Everyone is different.


After the shootings this year in New Zealand, Brazil, and close to home for some of us Aurora, people have been reacting in different ways. With some offering their thoughts and prayers, donating money to help pay for the funerals of the victims, fighting for action in regards to ending gun violence, candlelight vigils basically anything that can help them in this time of grief.

There is no right or wrong way to react to a shooting — everyone grieves in their own ways. We should not judge one another for how we grieve in a tragedy.

People have been saying that thoughts and prayers won't do anything. However, maybe it can be a comfort to some people—a way to let people know that they are thinking of them and that they care.

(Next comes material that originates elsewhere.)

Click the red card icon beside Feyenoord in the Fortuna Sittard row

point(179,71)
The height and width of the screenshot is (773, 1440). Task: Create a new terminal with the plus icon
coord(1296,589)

Sometimes people may want to donate money or blood to help out any survivors who may have suffered from blood loss or create GoFundMe accounts to either help out with medical expenses or to pay for the funerals of the victims or even start charities like Islamic Relief USA. Donating your time and money is a good way to help out because you are making a difference that is a form of action you are taking.

There is also grieving in the form of vigils. One example of a vigil is this guy who makes crosses every time there is some kind of tragedy. Vigils are often a good way to remember the victims, to pray for the healing of the survivors, to talk about what they were like as people.

Some people even want to take action by demanding that the laws change a good example of this would be March for Our Lives, which happened after the Parkland shooting last year. This march was fighting for gun control or should I say changes in the gun laws America currently has.

Some people also do acts of solidarity, for example, wearing a hijab like the prime minister of New Zealand did when she went to go visit the Christchurch shooting survivors. My community college had something a couple of years ago called Hijab Day to help show solidarity with our friends. I participated, and it was quite an experience—no one should ever be afraid to be who they are.

There is never a right or wrong way to react, and no one should ever criticize one another for how they react. It's not a test where there is a right or wrong answer—everyone is different and that is okay.

No one should ever have to be afraid to go to school, go to work, or go to their place of worship or wherever they decide to go. Whatever we decide to do to make a change, as long as we are taking some kind of action, is good enough for me.

Nothing ever gets done by sitting around and doing nothing, so whatever it is you do, get out there and do it. As long as you are showing support it doesn't matter how you show it.